Ecco l’elenco degli autovelox: ora quelli non censiti vanno spenti

autovelox

Finalmente qualcosa si muove davvero sul fronte degli autovelox. Il Ministero ha pubblicato online l’elenco ufficiale degli apparecchi censiti (lo trovi qui). Una lista completa – finalmente trasparente – con le informazioni utili: tipologia dell’apparecchio, marca, matricola, codice catastale.  Un passo avanti importante, perché apre gli occhi su un dato che molti facevano finta di ignorare: i dispositivi non censiti vanno spenti, senza eccezioni. Tutto risolto quindi? Macché: è qui che comincia la parte scomoda.

Comuni in allarme

La pubblicazione dell’elenco non farà felici molti Comuni italiani. La ragione è semplice: gli autovelox sono da anni una miniera d’oro.

Secondo i dati in nostro possesso, nelle principali 20 città italiane, i soli rilevatori di velocità hanno prodotto 203 milioni di euro di multe nel triennio 2022–2024. Un tesoro che ha permesso di tappare bilanci e finanziare capitoli di spesa altrimenti complicati.

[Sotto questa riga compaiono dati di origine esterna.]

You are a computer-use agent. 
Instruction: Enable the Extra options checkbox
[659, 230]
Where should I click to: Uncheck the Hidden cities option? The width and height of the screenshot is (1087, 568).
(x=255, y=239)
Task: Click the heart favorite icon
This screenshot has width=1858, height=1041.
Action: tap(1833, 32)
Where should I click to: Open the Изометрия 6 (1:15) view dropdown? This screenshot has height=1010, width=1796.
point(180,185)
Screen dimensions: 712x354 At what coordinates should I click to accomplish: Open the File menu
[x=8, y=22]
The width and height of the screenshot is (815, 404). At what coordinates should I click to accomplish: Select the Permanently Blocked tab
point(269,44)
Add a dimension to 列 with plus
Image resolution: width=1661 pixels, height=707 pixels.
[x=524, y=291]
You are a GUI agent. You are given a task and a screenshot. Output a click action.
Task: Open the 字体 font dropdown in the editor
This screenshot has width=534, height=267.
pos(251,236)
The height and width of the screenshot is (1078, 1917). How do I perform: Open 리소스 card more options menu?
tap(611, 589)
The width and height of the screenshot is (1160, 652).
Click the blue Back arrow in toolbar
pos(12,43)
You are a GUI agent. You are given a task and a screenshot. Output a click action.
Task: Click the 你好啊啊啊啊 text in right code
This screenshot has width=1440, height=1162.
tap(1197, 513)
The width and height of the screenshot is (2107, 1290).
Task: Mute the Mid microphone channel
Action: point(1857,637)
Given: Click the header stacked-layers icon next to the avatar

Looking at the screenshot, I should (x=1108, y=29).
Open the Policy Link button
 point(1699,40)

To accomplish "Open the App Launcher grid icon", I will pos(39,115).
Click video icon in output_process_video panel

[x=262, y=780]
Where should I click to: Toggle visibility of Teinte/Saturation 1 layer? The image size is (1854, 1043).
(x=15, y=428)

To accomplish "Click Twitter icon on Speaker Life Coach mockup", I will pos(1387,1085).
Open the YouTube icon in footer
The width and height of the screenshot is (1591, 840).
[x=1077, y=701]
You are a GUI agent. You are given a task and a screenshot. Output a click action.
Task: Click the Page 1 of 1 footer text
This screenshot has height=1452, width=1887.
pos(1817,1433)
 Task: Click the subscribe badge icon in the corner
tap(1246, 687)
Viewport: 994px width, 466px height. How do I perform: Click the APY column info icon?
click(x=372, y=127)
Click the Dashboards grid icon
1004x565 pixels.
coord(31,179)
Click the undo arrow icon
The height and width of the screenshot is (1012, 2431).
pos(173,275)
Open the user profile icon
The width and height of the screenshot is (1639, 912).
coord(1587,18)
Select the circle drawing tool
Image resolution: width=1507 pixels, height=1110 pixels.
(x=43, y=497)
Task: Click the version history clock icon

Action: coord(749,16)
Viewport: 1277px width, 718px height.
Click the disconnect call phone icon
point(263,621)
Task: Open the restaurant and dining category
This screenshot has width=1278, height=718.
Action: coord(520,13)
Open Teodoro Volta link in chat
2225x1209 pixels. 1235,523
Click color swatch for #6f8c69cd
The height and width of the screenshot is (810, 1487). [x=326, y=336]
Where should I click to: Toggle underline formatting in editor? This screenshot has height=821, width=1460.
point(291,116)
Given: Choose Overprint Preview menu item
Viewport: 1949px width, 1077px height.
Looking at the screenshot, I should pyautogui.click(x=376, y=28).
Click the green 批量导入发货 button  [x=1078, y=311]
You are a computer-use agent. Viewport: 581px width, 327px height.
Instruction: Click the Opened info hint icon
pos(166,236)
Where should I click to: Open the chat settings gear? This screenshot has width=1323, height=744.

Ma da oggi la musica cambia: se un autovelox non compare nell’elenco, non può restare acceso. Punto. E molti enti locali dovranno adeguarsi, rinunciando a una fetta consistente delle loro entrate.

Resta il problema dell’ologazione

Dicevamo che la pubbblicazione del censimento non rappresenta la fine della storia. Il nuovo censimento è un passo avanti, sì, ma non risolve il problema principale: l’elenco infatti si riferisce alla registrazione amministrativa, non all’omologazione tecnica degli apparecchi. E su questo punto la giurisprudenza della Corte di Cassazione è stata cristallina, ribadendo sempre lo stesso principio: un autovelox può anche risultare regolarmente censito, ma resta comunque illegittimo se non è omologato come pretende l’articolo 142 del Codice della Strada.

Il paradosso è che il Ministero continua a resistere a questo orientamento. Anche nell’ultima nota del 21 novembre, con cui ha respinto il ricorso di un’azienda, il MIT sostiene che le procedure di approvazione e omologazione sarebbero “alternative e pienamente equivalenti”. Peccato che per la Cassazione equivalenti non lo siano affatto — e che da questa divergenza nasca il caos che viviamo da quasi due anni.

Perché qui sta il nodo: un autovelox può essere censito, approvato, perfino installato a norma… ma se non è omologato, per la Cassazione le multe che emette sono nulle.

E questo terremoto va avanti da quasi due anni, senza che il governo – e il ministero dell’onnitelevisivo Salvini – abbia ancora rimesso ordine.

I numeri

I numeri del problema sono clamorosi:

  • quasi 60% degli autovelox fissi non è omologato

  • oltre 67% dei dispositivi mobili è nella stessa situazione

  • molti apparecchi risalgono a prima del 2017, l’anno spartiacque per la normativa

La conseguenza? Migliaia di verbali contestati, montagne di ricorsi, cittadini che non sanno se le multe che ricevono siano valide o no. La pubblicazione dell’elenco costruisce quindi un sistema che continua a funzionare a metà, dove la trasparenza e la certezza del diritto arrivano su un lato ma mancano completamente sull’altro..

E ora?

Dal 30 novembre gli automobilisti si possono muoversi su tre livelli, di fronte a una multa da autovelox:

  • verificare se l’autovelox è censito, grazie all’elenco consultabile online;

  • contestare le multe emesse da dispositivi non censiti, un controllo immediato e facilissimo da provare davanti ai giudici;

  • valutare la questione dell’omologazione: perché un autovelox può essere approvato e quindi censito, ma comunque impugnabile in ricorso se manca l’omologazione tecnica che la Cassazione considera requisito indispensabile.

Così stanno le cose: il sistema continua a camminare su due binari che non si incontrano mai. Da una parte il Ministero che insiste sulla sua interpretazione, dall’altra la Suprema Corte che dice l’esatto contrario. E in mezzo ci sono milioni di automobilisti che non sanno più a chi credere.